まるで小型犬が飼い主を見つけて喜んで駆け寄る、そんな笑みを浮かべてきた。
「れいちゃん、今日も可愛いね」
「咲さん……素直に謝った方がいいですよ」
「れいちゃんまで敵に回るぅ~」
私の頬に咲さんは自分の頬をすりすり。本当に社会人とは思えない子供っぽさに、ナンパ目的の男性たちはコロリと落としやすいと思うんだろう。あと、胸が大きい。
実際に、咲さんが知らない男性に声をかけられているところを目の当りにしている。
しかも大体が、下心が見え見えなのにもかかわらずついていってしまう。それを適当な理由をつけて引き離す、私の身にもなって欲しいものだ。
「泣きまねしたって、現実は変わらないんだからね!」
「だってだってぇ~可愛いれいちゃんのためって思えば安い買い物だよぉ~」
「や・す・いってねぇ~」
拳を握るりーちゃんさんは、私にも見えるように1枚の紙を突きつけてきた。
「確かにこのマンションはセキュリティ対策もしっかりしてて、入り口にもフロントマンも立っててボディーガードにもなる!」
インターホンも外にあって、内側からの許可がないと入り口ホールには入れない。鍵も特注らしくて合鍵は作れないらしい。宅配便もフロントの人が受け取り、ここ最近よく目にする料理の宅配サービスも届けてくれる。

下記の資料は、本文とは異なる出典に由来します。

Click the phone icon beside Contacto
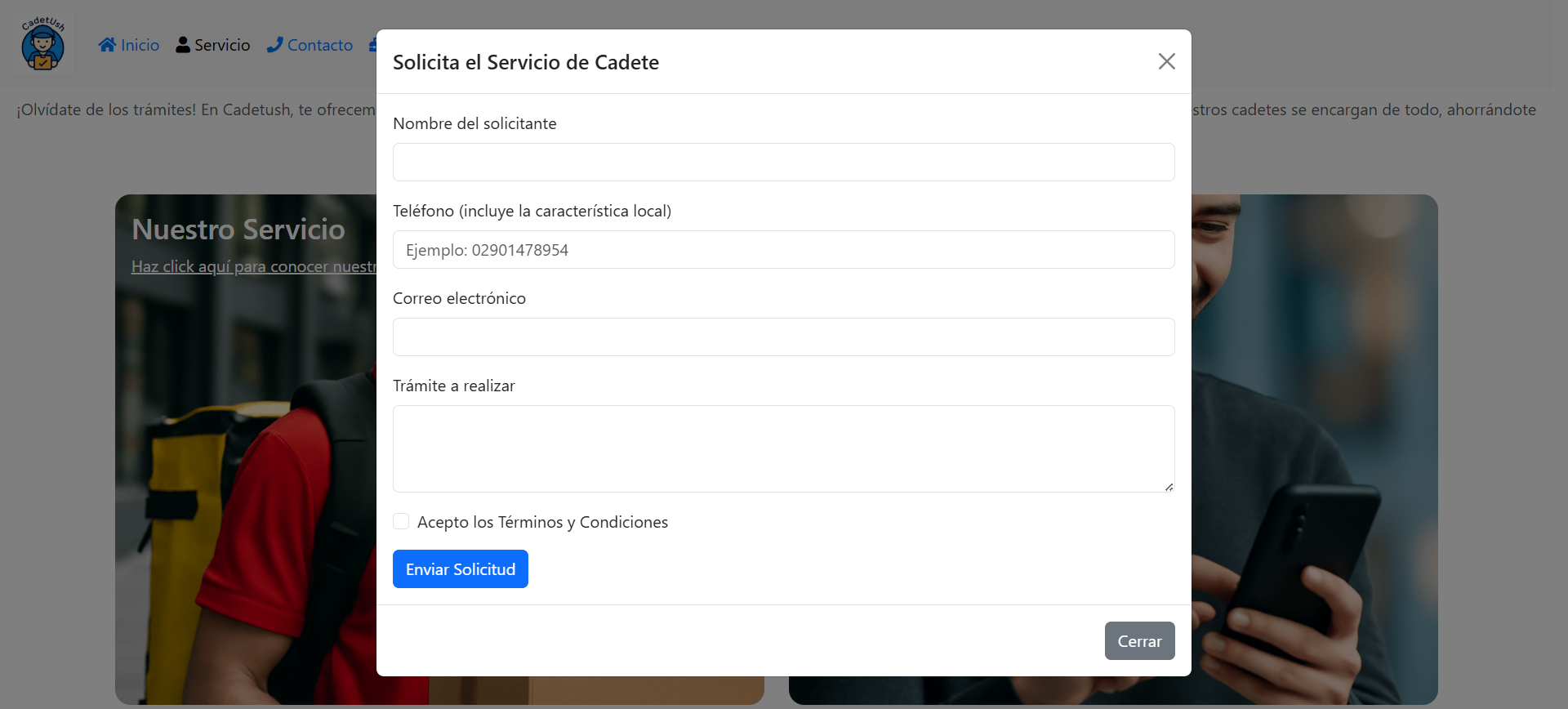The width and height of the screenshot is (1568, 709). click(275, 45)
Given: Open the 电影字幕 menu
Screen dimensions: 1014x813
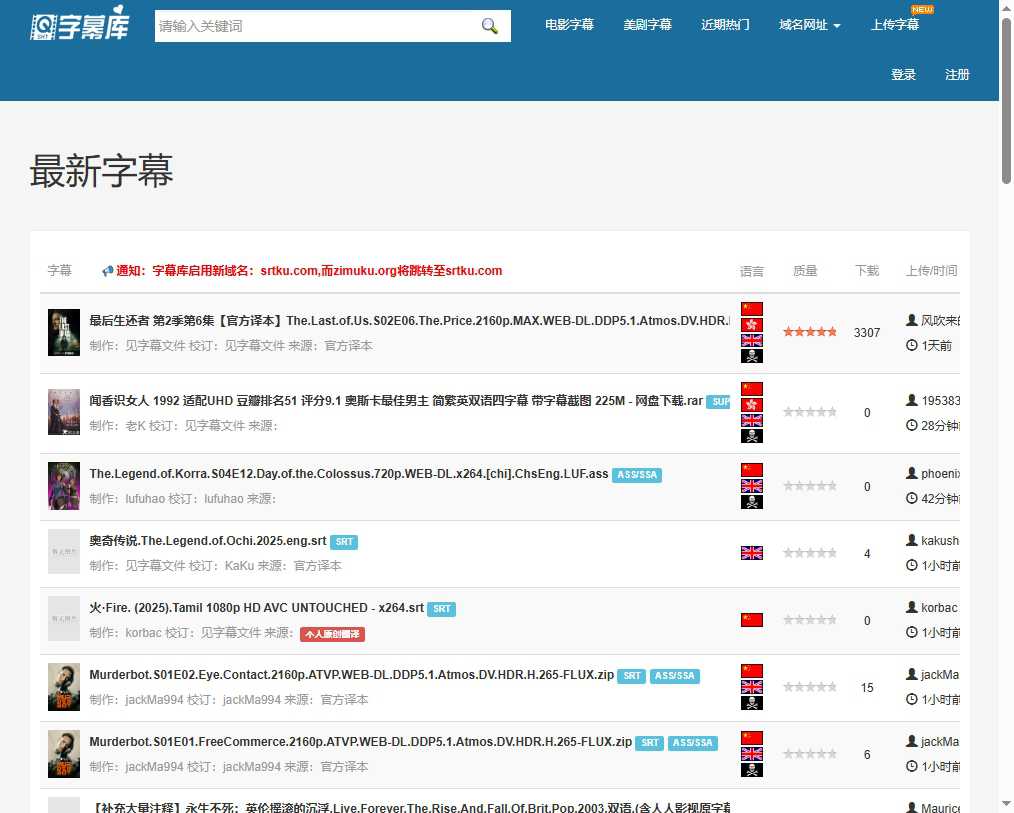Looking at the screenshot, I should coord(569,25).
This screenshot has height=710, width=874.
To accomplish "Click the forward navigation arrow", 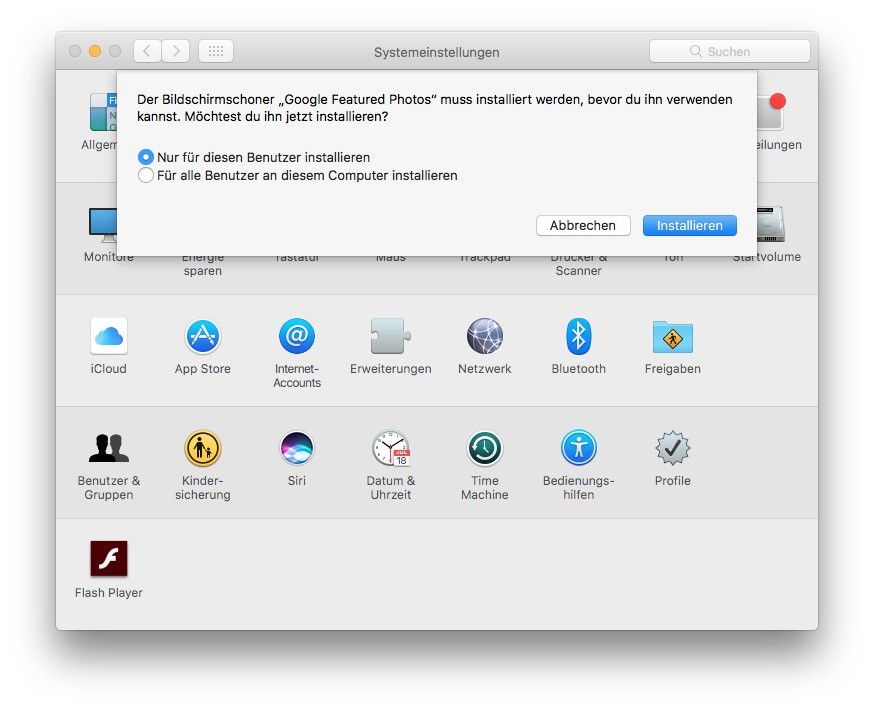I will (x=176, y=51).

けどここ数日前に入居したばかりで、全てのシステム把握はまだしていない。
「……咲さん?」
「なぁ~に?」
恐る恐るりーちゃんさんから用紙を受け取り、目を疑ってしまった。これが夢で、起きたらベッドの上であってほしいと願ってしまう。
「確かこのマンションって……」
「うん、買ったよ?」
「いくらでした?」
「え、この紙に書かれてる金額だよ?」
「っ!?」
0がこれでもかと、お行儀よく横に並んでいる。
一、十、百、千……あれ、一般成人男性の生涯年収っていくらだったかな。それを軽く上回ってるんですけど……。……咲さん。記憶違いでなければ、普通のOLでしたよね?
ここ3年ほど咲さんと一緒に過ごしてきて、急に引っ越そうといわれて今に至る。
掴みどころもなく、何かあればいつも笑顔で誤魔化されてきた。
だけど今日だけは、流石に誤魔化されてあげられない。
「ち、ちなみに……支払いの方って……」
「まだよ」
朝から頭痛を覚える一撃に苛まれた。
最初からおかしな話だと疑うべきだったと過去の私に言ってあげたい! そして、今からでもいいから狭かった2DKのアパートに戻れないだろうか!!
「咲さん! 今からでも――」
「ちなみに保証人である私が立て替えて置いたわ」
「さっすがりーちゃん♪」
りーちゃんさんは私の手元から用紙を奪い、丁寧に折りたたんで内ポケットにしまってしまう。
保証人とは、主たる責務者がその債務を履行しない場合の代わりになってくれる人のこと。よくアパートを借りるときに必要らしいと、知識上では知っている。
だからといって、そうやすやすと立て替えてしまえる金額でもない。
りーちゃんさん……何者なんだ……?
「咲の稼ぎだと、利息すら払えるかわからないからね」
「持つべき友はお金持ちのお嬢様だね!」
身の代わり早く、咲さんはりーちゃんさんに抱きつく。
「あくまで立て替えただけよ……この意味分かってる?」
肩を竦めるりーちゃんさん。
……咲さん、本当に何てことしでかしてくれてるの。
高校入学初日、多額の借金を抱えてしまったようだ。